E poi come mai tanto successo presso le gerarchie? Lo spavento per i seminari e i conventi che si svuotavano ha reso vulnerabili i vescovi cui spettava il discernimento. La cultura nel periodo post-conciliare va dalla comunità hippy al soggettivismo e l'A. nota come queste persone che fondavano comunità cercassero anch'esse unità e armonia. Questi elementi dovevano essere il tutto ed erano loro a stabilirla, per cui tutto dipendeva dalla parola del padre o della madre. Di fatto, però, erano anch'essi estremamente soggettivi, spesso abili a svicolare dalle norme canoniche.
Ma come facevano gli adepti ad essere affascinati da stili comunitari cosiffatti? Qui si apre una stratificazione dalle capacità personali di intuizione psicologica, da una malsana commistione tra psicologia e spiritualità, per giungere infine alla debolezza teologica, potremmo dire con parola importante, ma forse semplicemente di formazione. I giovani entravano senza una formazione cristiana alle spalle e, di fatto, spesso erano mantenuti in tale situazione perché le uniche parole più da meditare che da studiare erano, e in alcuni casi ahimè sono ancora, le parole del fondatore.
E poi la triste affermazione di un soggetto abusato: siamo stati silenti, abbiamo fatto finta di non vedere piuttosto che perdere il favore del superiore, o capo.
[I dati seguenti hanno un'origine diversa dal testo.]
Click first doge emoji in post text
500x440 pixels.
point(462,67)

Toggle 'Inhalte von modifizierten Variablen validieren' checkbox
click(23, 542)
Perché, si sa, infatti, che in queste comunità dove il centro assoluto è uno, in realtà c'è una gran gerarchia tra i vicini e i più vicini, e il potere di dare o togliere consenso da parte del superiore è assoluto.
Un aspetto che risulta piuttosto raro nella letteratura, è cogliere come si sia potuta creare una sorta di rete tra gli abusatori non solo in verticale – il padre trasmette al figlio – ma anche in orizzontale. Forse, anche inconsciamente – non sempre era tutto esplicitato – si riconoscevano. Soprattutto l'A. con varie testimonianze mette in luce come padre Thomas Philippe di fonte a confessioni o a domande che cercavano di capire l'atteggiamento del proprio confratello, non dava risposte nette, anzi in nome dell'amore di amicizia, sminuiva, confondendo il già confuso soggetto abusato. Ma anche per Philippe e suo fratello Marie Dominique, anche lui domenicano, ma non sempre soggetto abusante, in realtà si trattava di replicare un abuso spirituale subito dallo zio domenicano che aveva vissuto in casa loro. Cieco, non aveva più studiato, ma predicava conoscendo benissimo san Tommaso e traendo da questi le ragioni di comportamenti sospetti, sino a diventare abusanti.
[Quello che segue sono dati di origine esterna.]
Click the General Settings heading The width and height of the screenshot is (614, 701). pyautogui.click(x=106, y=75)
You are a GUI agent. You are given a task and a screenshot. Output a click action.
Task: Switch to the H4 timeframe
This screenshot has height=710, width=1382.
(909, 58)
Non è la curiosità della giornalista quale è, ma è la via che lei sceglie per invitare alla vigilanza nella formazione, nell'educazione della spiritualità e anche rispetto alla sorte dei soggetti abusanti, una volta smascherati. Alcuni personaggi sono stati esaltati per i loro frutti, la storia ha insegnato che non erano frutti del tutto buoni.
La Chiesa non ha ancora compreso la devastazione che queste persone hanno creato in molti e che creano anche in chi come l'autrice o come chi scrive solo si era entusiasmata per le letture di Jean Vanier o sporadiche frequentazioni.
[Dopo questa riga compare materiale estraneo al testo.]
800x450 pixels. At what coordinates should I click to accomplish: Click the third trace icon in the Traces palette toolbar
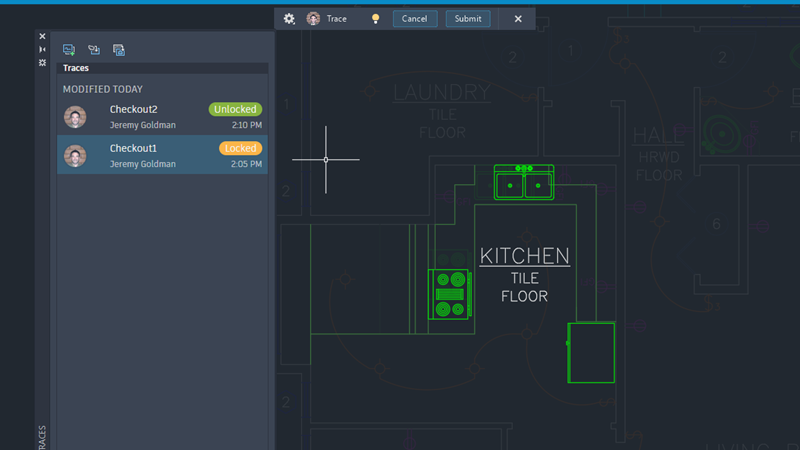point(119,50)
D'altra parte se ora è chiara l'esigenza di controllo è anche vero che si auspicava un atteggiamento da parte del Vaticano che lasciasse un po' più liberi nel definire carismi. L'A. si rammarica dei pochi controlli, ma sulla libertà dello Spirito che dona carismi, istituire verifiche non è così semplice. La riflessione va approfondita.
Come sempre questo genere di libri è lettura dolorosa, ma non abbatte. Al lettore il gusto di leggere per scoprire come le domande per chiarire ciò che è successo aiutino a valutare quello che succede, e a guardare al futuro con indicazioni di percorso precise.